Ceketimi alıp evden çıktım. Elimdeki sigara kutusundan bi dal sigara çıkardım. Gecenin belki 12si veya 11i falandı. Gece daha yeni başlasa da özellikle benim gibi otçular namıdeger tobacılar 2 günde 1 satışa çıktığı için diğer gününde mutlaka tüm gün uyurlardı. Zaten bu otçuluğun da tamamen tembeller için yaratıldığını düşünüyorum. Sokakta gezinirken birden Atsushi'nin dükkanının önünde durdum. Çiçeklere romantik anlamlar yükledim. Bütün çiçekleri ona verdiğimi düşündüm. Belki çok absürt bir hayaldi veya bir çiçekçiye çiçek vermek ne kadar garip dururdu bilmiyorum ama ben bunları düşününce gülümsediğimi fark ettim. Hemen ardından dükkanının üstündeki sarmaşıkla dolu daireye baktım. Kesinlikle çok saçma olurdu dedim içimden. İlerideki parka geçtim. Oturdum, bir süre geçen arabaları izledim. Bu saatte o belki de bilmem kaçıncı rüyasını görüyorken ben onun yatağının sıcaklığını hissetmek istedim. Sonra bu düşünce daha da absürt geldiği için vazgeçtim. Dazai'nin salak saçma fikri neden bilmiyorum ama kafamda bir yer etmişti. Biten sigarayı yere attım ve sokaklarda bir süre gezinmeye başladım. Ne kadar gezinsem de başımın huzura ermeyeceğini fark ettim. Yakınlardaki tekele gittim. Bir şişe aldım birayı. Ayık kafa istemiyordum ama gece gece anırarak sevgimi de bağırmak istemiyordum. Bir duvar dibinde birayı içerken aklıma Mori ve Koyou geldi. Nasıl moralimin bozulduğunu anlatamam. Onlar her aklıma geldiğinde daha da içtim. Daha da içtim ve kısa bir sürede birayı bitirdim. İçimi çektim. O ikisini düşünmekten keyif alamamıştım. Bu daha çok sinirimi bozduğundan yeni bir bira aldım. Bu sefer birayı Atsushi'yi düşünerek içtim. 2 şişe de bitince fark ettim ki ben doğru düzgün yürüyemiyordum bile. Sokakta aşkımı bağırmak veya saçma hareketler yapmamak için eve gitmeye karsr verdim. Apartmanın ana kapısı bir gsriptir açıktı. merdivenler paslı değildi. Sonunda yenilemişler dedim içimden. Kapıyı anahtar deliğine sokmaya çalıştım. İşin garip tarafı açamadım. Kaşlarımı çattım bu sefer daha delicesine zorladım. Kapı açıldı birden, Atsushi uykulu ve korkulu gözlerle bana baktı:
"Akutgawa...? Sen ne arıyorsun burada?" dedi.
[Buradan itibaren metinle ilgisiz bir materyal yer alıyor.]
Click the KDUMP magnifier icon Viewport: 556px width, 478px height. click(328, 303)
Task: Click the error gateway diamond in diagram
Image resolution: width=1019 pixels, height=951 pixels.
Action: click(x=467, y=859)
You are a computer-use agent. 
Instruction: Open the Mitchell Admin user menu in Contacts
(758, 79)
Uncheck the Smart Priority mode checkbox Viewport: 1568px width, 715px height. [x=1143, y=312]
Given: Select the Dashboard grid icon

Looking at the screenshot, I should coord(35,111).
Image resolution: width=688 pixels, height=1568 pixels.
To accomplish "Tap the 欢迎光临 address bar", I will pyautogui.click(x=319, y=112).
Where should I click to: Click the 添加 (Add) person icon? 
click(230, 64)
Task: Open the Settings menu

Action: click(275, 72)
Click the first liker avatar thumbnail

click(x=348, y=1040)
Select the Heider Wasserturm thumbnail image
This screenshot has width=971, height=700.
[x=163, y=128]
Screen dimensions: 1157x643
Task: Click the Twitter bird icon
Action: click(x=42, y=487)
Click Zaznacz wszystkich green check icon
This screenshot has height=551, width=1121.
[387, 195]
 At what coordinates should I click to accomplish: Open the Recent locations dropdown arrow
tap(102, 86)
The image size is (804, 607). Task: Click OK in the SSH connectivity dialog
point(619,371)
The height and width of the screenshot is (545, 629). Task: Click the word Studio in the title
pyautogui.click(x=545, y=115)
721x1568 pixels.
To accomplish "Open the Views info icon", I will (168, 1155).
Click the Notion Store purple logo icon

Bir şeyler gevelemeye başladım:
"Eve gidiyordum ben. Ben şimdi eve gidiyordum. evime gi-" hıçkırmaya başladım.
"İyi de burası benim evim."
Anahtarıma baktım. Kapıya baktım. O sıra anladım.
"Ha ben senin evine. Gelmişim."
Bana baktı ve içini çekti. Muhtemelen hiç yaşsnmamış gibi davranacaktı:
"Eve gidebilecek misin? Şuradan şurası istersen seninle geleyim."
Kaşlarımı kaldırdım:
"Yok ya giderim ben. Şimdi ben bana gidiyorum diye sana geldiysem.." beni ufaktan hıçkırık tutmaya devam ediyordu. "Sana gidiyorum diye bana giderim."
Anlamamış gibi gözüküyordu. Sanırım pek de kafa yormak istemedi:
"Peki o zaman. iyi geceler."
Suratıma kapıyı kapattığı an sanki reddedilmiş gibi hissettim. Bir ev kedisinin kapı dışarı edilmesi ile aynı duyguları paylaştım. Apartmandan çıktım. Evimi bulmaya çalıştım. Bu sefer anahtar tam uydu. İçeri girdim. Kendimi yatağa attım. Her hareket ettiğimde yayı duyulan yatağımı ile Atsushi'nin yatağını düşündüm. Acaba omurga sağlığını önemsiyor muydu? Yoksa benim gibi gerek duymuyor hatta para tuzağı olarak mı düşünüyordu? Bu soruya biraz kafa yorduktan sonra kesinlikle en pahalı yataklardan aldığını dişündüm. Ben onu böyle derinlemesine düşünürken bir şekilde uyuya kalmayı başarmışım.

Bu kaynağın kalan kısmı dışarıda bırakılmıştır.